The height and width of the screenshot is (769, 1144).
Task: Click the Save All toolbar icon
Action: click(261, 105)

○ ○ ○ ○ ○

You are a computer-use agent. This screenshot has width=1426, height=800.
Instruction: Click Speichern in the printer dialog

○ ○ ○ ○ ○

Required work:
Look above for the line with "You are a computer-use" and the line with "Instruction: Click Speichern"; transcribe both and all lines in between, exactly, and nothing else.

Output:
You are a computer-use agent. This screenshot has width=1426, height=800.
Instruction: Click Speichern in the printer dialog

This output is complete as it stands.